» **Given exercise**:
Continue the patent excerpt on the hardware structure of the radio base station and user terminals, starting after its final sentence.

» **Document extract**:
<<<<

That is, each functional block may be realized by one piece of
apparatus that is physically and/or logically aggregated, or may be
realized by directly and/or indirectly connecting two or more
physically and/or logically separate pieces of apparatus (via wire
and/or wireless, for example) and using these plurality of pieces
of apparatus.
[0148] For example, a radio base station, a user terminal, and so
on according to the present embodiment may function as a computer
that executes the processes of the radio communication method of
the present invention. FIG. 10 is a diagram to show an example of a
hardware structure of the radio base station and the user terminal
according to the present embodiment. Physically, the
above-described radio base station 10 and user terminals 20 may
each be formed as computer apparatus that includes a processor
1001, a memory 1002, a storage 1003, a communication apparatus
1004, an input apparatus 1005, an output apparatus 1006, a bus
1007, and so on.
[0149] Note that, in the following description, the word
"apparatus" may be interpreted as "circuit," "device," "unit," and
so on. The hardware structure of the radio base station 10 and the
user terminals 20 may be designed to include one or a plurality of
apparatuses shown in the drawings, or may be designed not to
include part of pieces of apparatus.

>>>>

» **Entries provided**:
<<<<

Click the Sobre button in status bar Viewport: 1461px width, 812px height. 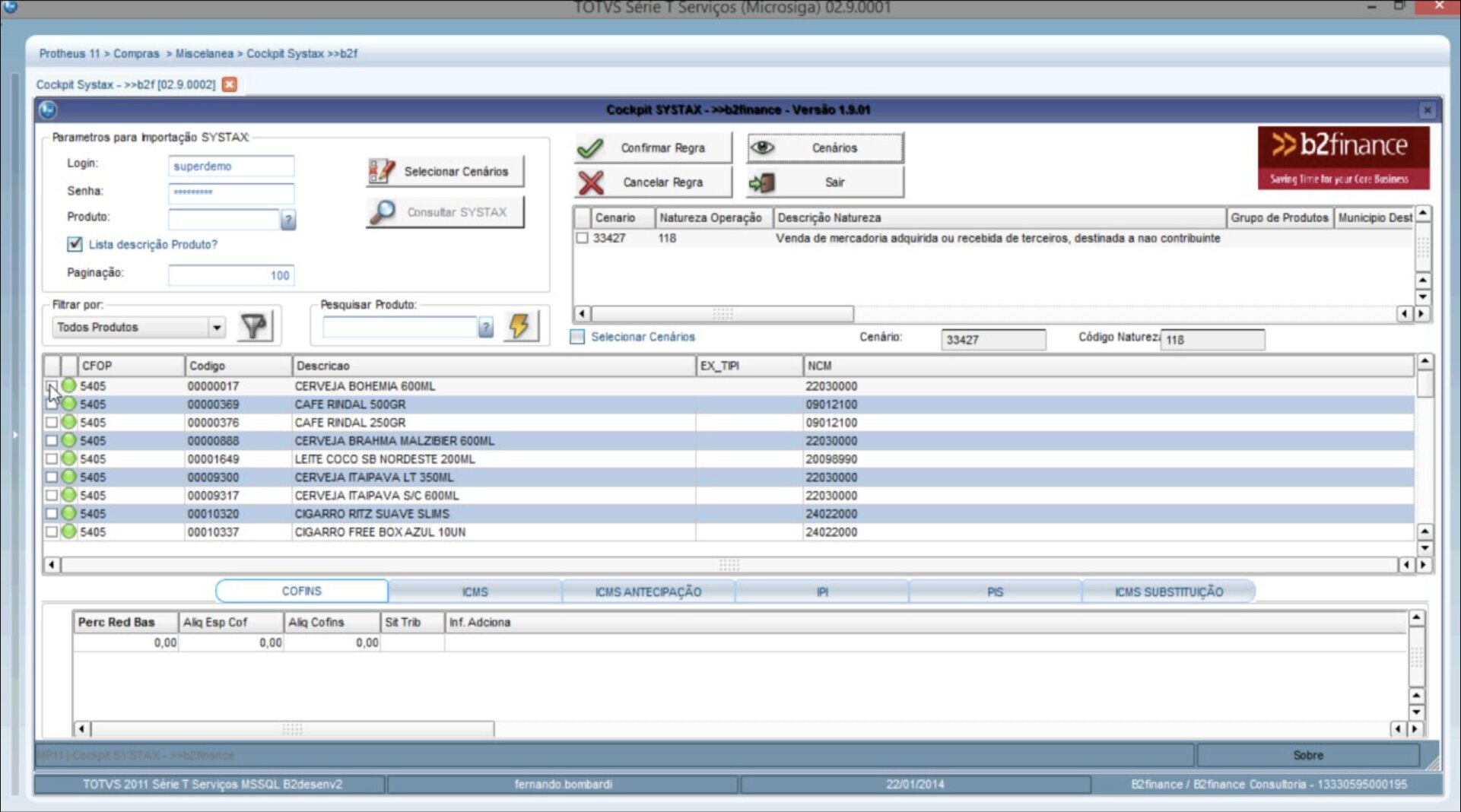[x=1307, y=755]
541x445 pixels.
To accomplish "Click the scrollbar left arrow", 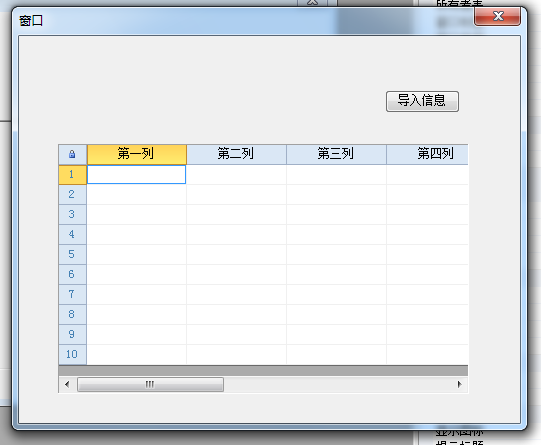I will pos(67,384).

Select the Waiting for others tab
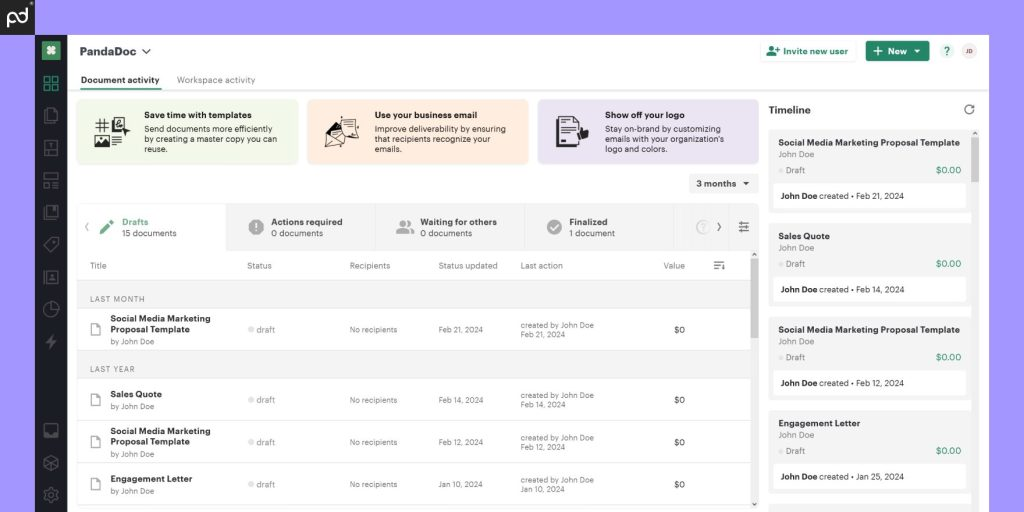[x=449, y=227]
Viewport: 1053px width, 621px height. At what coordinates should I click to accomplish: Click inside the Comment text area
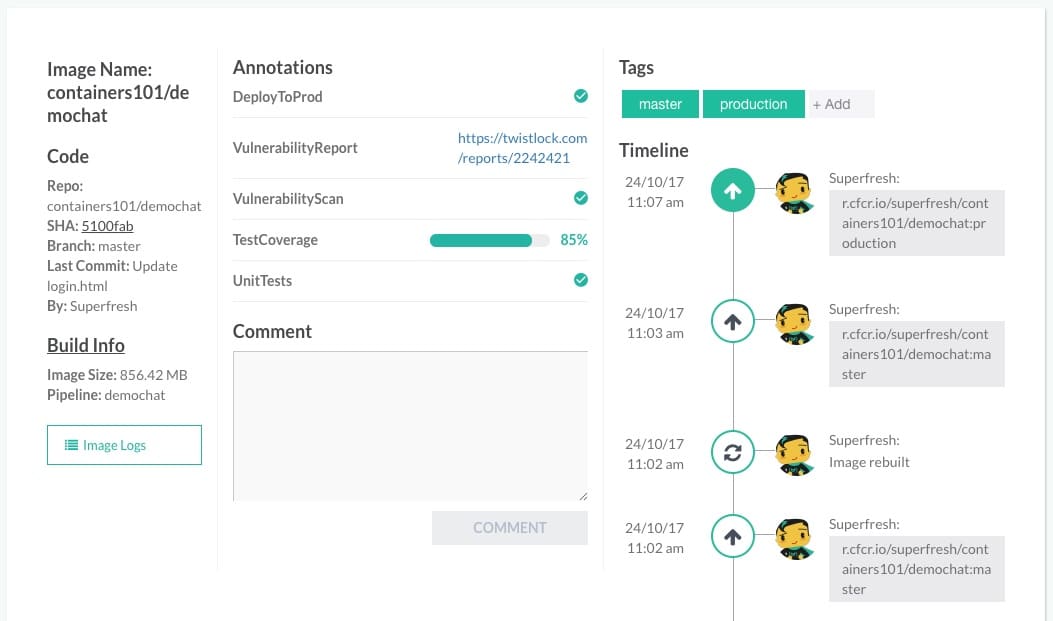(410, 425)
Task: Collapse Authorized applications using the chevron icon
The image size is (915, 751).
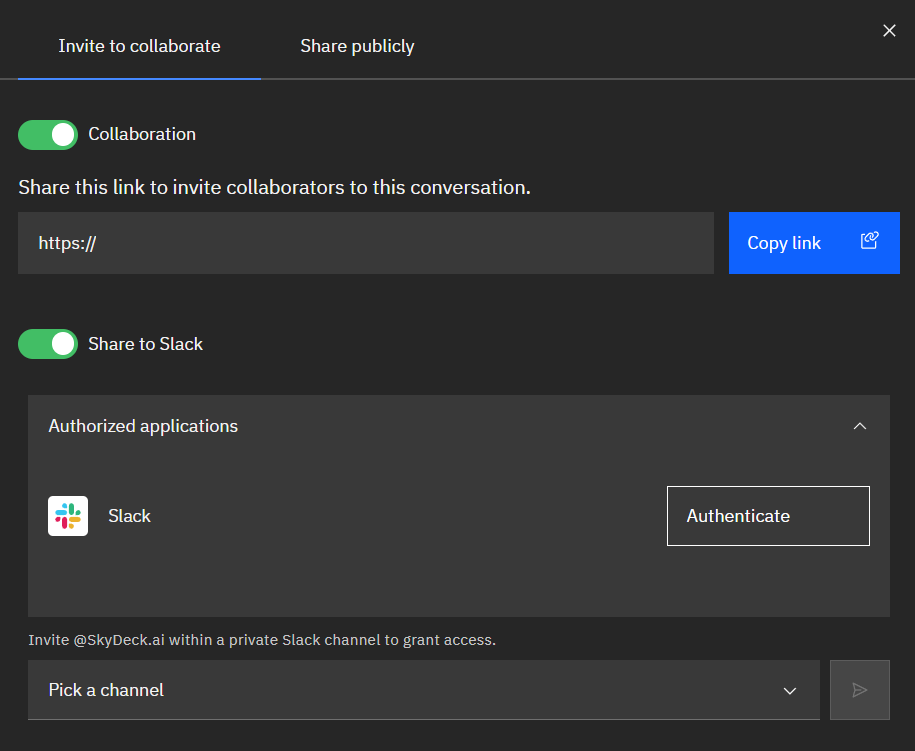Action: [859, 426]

>>>>

» **Exercise result**:
[0150] For example, although only one processor 1001 is shown, a
plurality of processors may be provided. Furthermore, processes may
be implemented with one processor or may be implemented at the same
time, in sequence, or in different manners with one or more
processors. Note that the processor 1001 may be implemented with
one or more chips.
[0151] Each function of the radio base station 10 and the user
terminals 20 is implemented, for example, by allowing certain
software (programs) to be read on hardware such as the processor
1001 and the memory 1002, and by allowing the processor 1001 to
perform calculations to control at least one of communication via
the communication apparatus 1004 and reading and writing of data in
the memory 1002 and the storage 1003.
[0152] The processor 1001 controls the whole computer by, for
example, running an operating system. The processor 1001 may be
configured with a central processing unit (CPU), which includes
interfaces with peripheral apparatus, control apparatus, computing
apparatus, a register, and so on. For example, the above-described
baseband signal processing section 104 (204), call processing
section 105, and so on may be implemented by the processor
1001.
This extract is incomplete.